Thursday, August 8, 2019

In Praise of Illegals: Making America Great!

I never met an illegal I didn't like! It was Will Rogers who said "I never met a man I didn't like." I don't go quite that far as there are legals I dislike!! Hispanics in general, including illegals, are unfailingly: respectful, hard-working, family-oriented, gentle, quiet, dependable, usually Catholic and often devout, amiable, warmhearted and fruitful; their women are sweet, soft, nurturing; their children are adorable...to-die-for cute!

That is my experience and my belief! Ok: I admit to an intense hispanophilic prejudice in favor of immigrants from our South! Perhaps it is because I had wonderful experiences as a young man in Mexico and Puerto Rico! Perhaps it is because of my uncle who married two (not simultaneously!) Peruvians and gave me my Peruvian cousin; or my double cousin (do you know what that is?) who raised a marvelous family of five with his beautiful Latina bride!

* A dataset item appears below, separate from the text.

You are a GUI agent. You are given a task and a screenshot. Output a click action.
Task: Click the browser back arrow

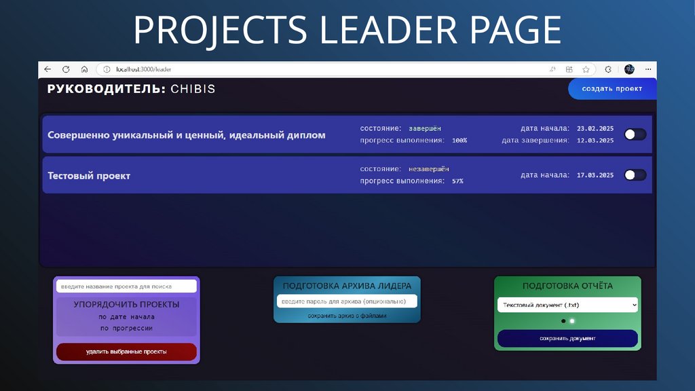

Perhaps it is because I am myself an illegal: I jay walk, park illegally, speed, talk on my phone while driving. My tax return would not face scrutiny since I have poor records so I make up the numbers. In my business career my favorite was the "flexibility clause" which allowed me to prudentially dispense with rules and regulations when necessary. In my current position I am out of compliance, always, with many rules. Just recently my 99-year-old mother told me that it was a venial sin that I parked at a bus stop. If she is right, I am facing SERIOUS purgatory time! My view is that you will go crazy if you take too seriously every rule in this hyper-bureaucracy universe.

The right is in a frenzy over a "hostile invasion" and unprotected boundaries and the rule of law. The left is hysterical over the alleged "humanitarian crisis."  I have a different viewpoint.

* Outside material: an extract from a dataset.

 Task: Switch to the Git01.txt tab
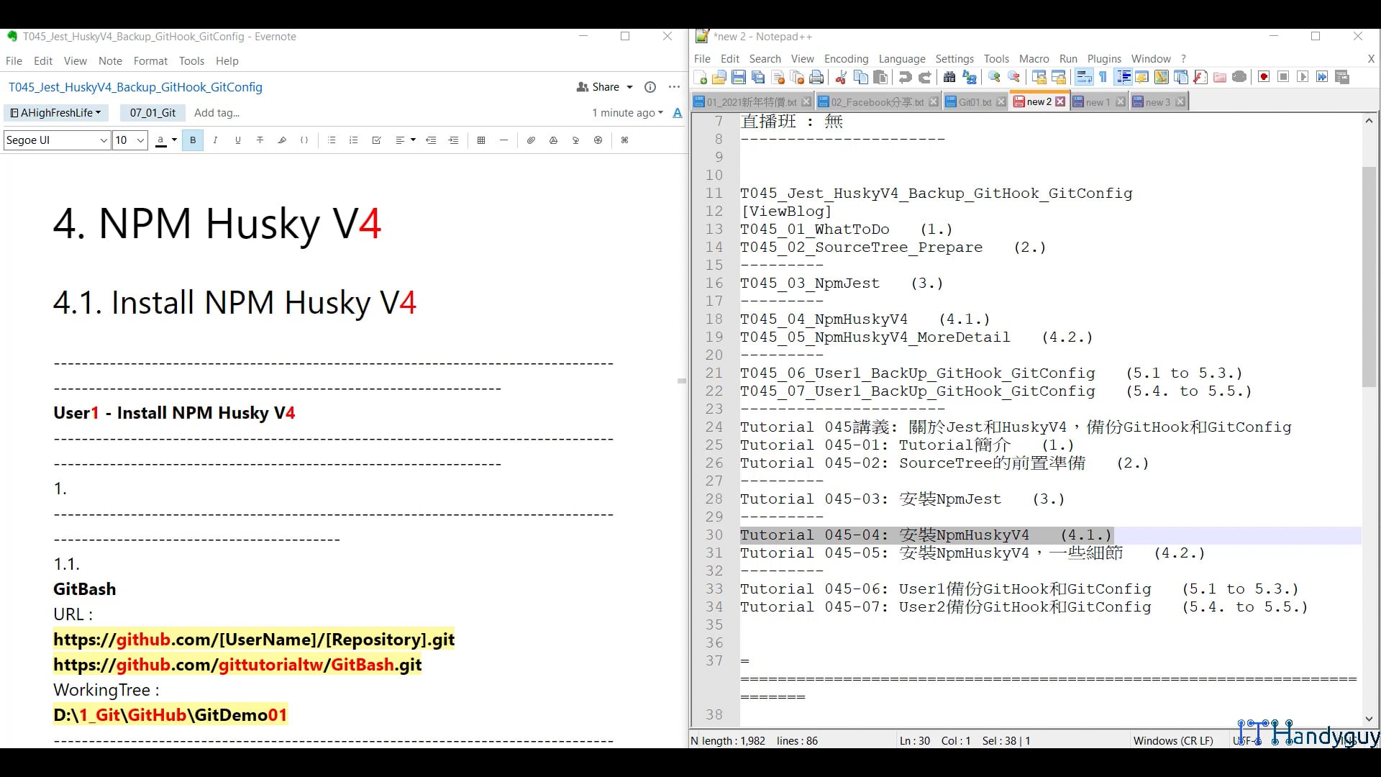point(974,102)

Maureen Dowd in a recent column noted that a Columbian mother-with-child was interviewed in a detention center and expressed appreciation that she was safe from guns and receiving clean diapers and good food. "But you are sleeping on the floor!" protested the interviewer. "Yes! On a mat." she responded gratefully.

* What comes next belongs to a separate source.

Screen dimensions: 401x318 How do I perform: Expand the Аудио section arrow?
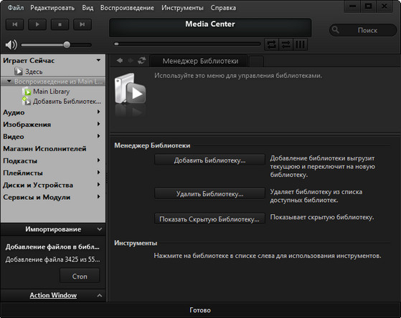[98, 112]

A NYU economist was asked about the solution to the crisis of gang violence, political corruption and severe poverty in the "triangle" of Nicaragua, Guatemala and El Salvador. Happily, he did not advocate a "marshal plan" as the infrastructure is lacking. He said that the people themselves were providing the solution by moving north. He noted that the Trump administration had discontinued the half a billion in annual subsidies to motivate those governments to stop the flood of immigranats. But illegals in this country annually send $20 billion back to help their families.

To be sure, the conservatives have a valid concern about the rule of law and control of borders and the progressives are rightly worried about treatment of the refugees. But both sides could enefit from a few deep breaths and a more positive approach. The humanitarian situation is much worse in the countries of origin than in our centers: that is why so many are coming! Their decision is intelligent, hopeful and courageous! And our country is not surrendering to chaos! The USA is a magificant country...economically, geographically, culturally...and more than capable of absorbing those who have come to date. Indeed, we need them! Big business knows we need them for industry! We need them to pick our crops, repair our homes, landscape our lawns, serve in our restaurants. We need them because they have babies and we (whites) are increasingly anti-life.

Personally, I blame Trump and the Democrats equally on the failure to intelligently address the issue. The dysfunction at the national level highlights the need for subsidiarity as well as the intelligence, courage and hopefulness of the decision of so many to risk all and come here. God bless the illegals! They are the ones who are making America Great!